Give back all of the data verbatim.

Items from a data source
::::::::::
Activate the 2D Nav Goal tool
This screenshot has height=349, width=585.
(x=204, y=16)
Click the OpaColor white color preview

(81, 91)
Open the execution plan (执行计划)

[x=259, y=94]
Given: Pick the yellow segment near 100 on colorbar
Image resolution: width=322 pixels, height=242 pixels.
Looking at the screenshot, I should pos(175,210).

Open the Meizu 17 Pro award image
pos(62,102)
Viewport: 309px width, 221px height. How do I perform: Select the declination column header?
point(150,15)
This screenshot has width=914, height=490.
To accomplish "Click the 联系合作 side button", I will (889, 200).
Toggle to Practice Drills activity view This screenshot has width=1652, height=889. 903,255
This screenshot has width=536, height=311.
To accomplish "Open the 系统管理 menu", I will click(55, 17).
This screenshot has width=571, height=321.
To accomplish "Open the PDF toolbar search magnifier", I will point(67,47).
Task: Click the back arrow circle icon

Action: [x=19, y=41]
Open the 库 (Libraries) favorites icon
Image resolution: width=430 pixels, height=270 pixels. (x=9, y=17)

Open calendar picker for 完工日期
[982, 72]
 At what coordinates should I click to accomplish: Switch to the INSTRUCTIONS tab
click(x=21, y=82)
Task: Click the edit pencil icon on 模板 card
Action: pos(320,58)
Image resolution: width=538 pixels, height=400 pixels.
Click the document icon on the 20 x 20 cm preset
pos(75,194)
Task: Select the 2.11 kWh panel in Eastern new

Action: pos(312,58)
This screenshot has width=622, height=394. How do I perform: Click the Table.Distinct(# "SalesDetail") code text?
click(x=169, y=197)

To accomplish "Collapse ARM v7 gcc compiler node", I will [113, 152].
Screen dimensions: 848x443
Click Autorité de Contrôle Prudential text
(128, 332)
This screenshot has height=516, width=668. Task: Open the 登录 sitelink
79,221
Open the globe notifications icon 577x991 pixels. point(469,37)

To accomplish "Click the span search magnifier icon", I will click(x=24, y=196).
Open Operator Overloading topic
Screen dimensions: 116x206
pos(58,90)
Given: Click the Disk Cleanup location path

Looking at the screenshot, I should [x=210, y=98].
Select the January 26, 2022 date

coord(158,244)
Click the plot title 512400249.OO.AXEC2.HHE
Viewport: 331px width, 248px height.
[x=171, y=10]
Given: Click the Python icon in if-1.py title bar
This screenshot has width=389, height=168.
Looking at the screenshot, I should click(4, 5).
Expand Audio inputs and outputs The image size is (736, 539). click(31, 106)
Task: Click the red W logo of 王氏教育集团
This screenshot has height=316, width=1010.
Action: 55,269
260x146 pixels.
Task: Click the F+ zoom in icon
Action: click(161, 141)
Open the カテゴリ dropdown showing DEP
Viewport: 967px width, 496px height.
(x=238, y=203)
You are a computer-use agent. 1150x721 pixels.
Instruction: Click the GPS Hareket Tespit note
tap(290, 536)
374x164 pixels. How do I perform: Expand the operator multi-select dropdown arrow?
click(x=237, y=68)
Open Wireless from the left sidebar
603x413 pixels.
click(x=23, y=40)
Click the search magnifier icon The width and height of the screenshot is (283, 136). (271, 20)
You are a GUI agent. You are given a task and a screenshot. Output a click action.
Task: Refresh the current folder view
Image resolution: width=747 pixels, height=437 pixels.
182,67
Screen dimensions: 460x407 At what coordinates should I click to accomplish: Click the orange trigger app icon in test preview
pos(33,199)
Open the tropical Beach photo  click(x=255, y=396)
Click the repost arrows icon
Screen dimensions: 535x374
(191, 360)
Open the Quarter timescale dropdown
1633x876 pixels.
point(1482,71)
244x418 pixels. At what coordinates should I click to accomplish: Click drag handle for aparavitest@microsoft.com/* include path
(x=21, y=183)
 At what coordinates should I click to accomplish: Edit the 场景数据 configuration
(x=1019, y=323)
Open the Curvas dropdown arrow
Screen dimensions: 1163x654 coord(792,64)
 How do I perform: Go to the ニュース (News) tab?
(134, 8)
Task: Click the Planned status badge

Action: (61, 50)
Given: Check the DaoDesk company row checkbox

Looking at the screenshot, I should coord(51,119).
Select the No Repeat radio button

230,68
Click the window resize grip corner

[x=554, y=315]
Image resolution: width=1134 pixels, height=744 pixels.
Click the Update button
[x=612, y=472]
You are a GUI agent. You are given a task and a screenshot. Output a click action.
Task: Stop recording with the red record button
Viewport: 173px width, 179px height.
::::::::::
Exercise response -
Activate the 2D Nav Goal tool
This screenshot has height=349, width=585.
(x=204, y=16)
Click the OpaColor white color preview

(81, 91)
Open the execution plan (执行计划)

[x=259, y=94]
Given: Pick the yellow segment near 100 on colorbar
Image resolution: width=322 pixels, height=242 pixels.
Looking at the screenshot, I should pos(175,210).

Open the Meizu 17 Pro award image
pos(62,102)
Viewport: 309px width, 221px height. How do I perform: Select the declination column header?
point(150,15)
This screenshot has width=914, height=490.
To accomplish "Click the 联系合作 side button", I will (889, 200).
Toggle to Practice Drills activity view This screenshot has width=1652, height=889. 903,255
This screenshot has width=536, height=311.
To accomplish "Open the 系统管理 menu", I will click(55, 17).
This screenshot has width=571, height=321.
To accomplish "Open the PDF toolbar search magnifier", I will point(67,47).
Task: Click the back arrow circle icon

Action: [x=19, y=41]
Open the 库 (Libraries) favorites icon
Image resolution: width=430 pixels, height=270 pixels. (x=9, y=17)

Open calendar picker for 完工日期
[982, 72]
 At what coordinates should I click to accomplish: Switch to the INSTRUCTIONS tab
click(x=21, y=82)
Task: Click the edit pencil icon on 模板 card
Action: pos(320,58)
Image resolution: width=538 pixels, height=400 pixels.
Click the document icon on the 20 x 20 cm preset
pos(75,194)
Task: Select the 2.11 kWh panel in Eastern new

Action: pos(312,58)
This screenshot has width=622, height=394. How do I perform: Click the Table.Distinct(# "SalesDetail") code text?
click(x=169, y=197)

To accomplish "Collapse ARM v7 gcc compiler node", I will [113, 152].
Screen dimensions: 848x443
Click Autorité de Contrôle Prudential text
(128, 332)
This screenshot has height=516, width=668. Task: Open the 登录 sitelink
79,221
Open the globe notifications icon 577x991 pixels. point(469,37)

To accomplish "Click the span search magnifier icon", I will click(x=24, y=196).
Open Operator Overloading topic
Screen dimensions: 116x206
pos(58,90)
Given: Click the Disk Cleanup location path

Looking at the screenshot, I should [x=210, y=98].
Select the January 26, 2022 date

coord(158,244)
Click the plot title 512400249.OO.AXEC2.HHE
Viewport: 331px width, 248px height.
[x=171, y=10]
Given: Click the Python icon in if-1.py title bar
This screenshot has width=389, height=168.
Looking at the screenshot, I should click(4, 5).
Expand Audio inputs and outputs The image size is (736, 539). click(31, 106)
Task: Click the red W logo of 王氏教育集团
This screenshot has height=316, width=1010.
Action: 55,269
260x146 pixels.
Task: Click the F+ zoom in icon
Action: click(161, 141)
Open the カテゴリ dropdown showing DEP
Viewport: 967px width, 496px height.
(x=238, y=203)
You are a computer-use agent. 1150x721 pixels.
Instruction: Click the GPS Hareket Tespit note
tap(290, 536)
374x164 pixels. How do I perform: Expand the operator multi-select dropdown arrow?
click(x=237, y=68)
Open Wireless from the left sidebar
603x413 pixels.
click(x=23, y=40)
Click the search magnifier icon The width and height of the screenshot is (283, 136). (271, 20)
You are a GUI agent. You are given a task and a screenshot. Output a click action.
Task: Refresh the current folder view
Image resolution: width=747 pixels, height=437 pixels.
182,67
Screen dimensions: 460x407 At what coordinates should I click to accomplish: Click the orange trigger app icon in test preview
pos(33,199)
Open the tropical Beach photo  click(x=255, y=396)
Click the repost arrows icon
Screen dimensions: 535x374
(191, 360)
Open the Quarter timescale dropdown
1633x876 pixels.
point(1482,71)
244x418 pixels. At what coordinates should I click to accomplish: Click drag handle for aparavitest@microsoft.com/* include path
(x=21, y=183)
 At what coordinates should I click to accomplish: Edit the 场景数据 configuration
(x=1019, y=323)
Open the Curvas dropdown arrow
Screen dimensions: 1163x654 coord(792,64)
 How do I perform: Go to the ニュース (News) tab?
(134, 8)
Task: Click the Planned status badge

Action: (61, 50)
Given: Check the DaoDesk company row checkbox

Looking at the screenshot, I should coord(51,119).
Select the No Repeat radio button

230,68
Click the window resize grip corner

[x=554, y=315]
Image resolution: width=1134 pixels, height=744 pixels.
Click the Update button
[x=612, y=472]
You are a GUI agent. You are given a task and a screenshot. Output a click action.
Task: Stop recording with the red record button
Viewport: 173px width, 179px height.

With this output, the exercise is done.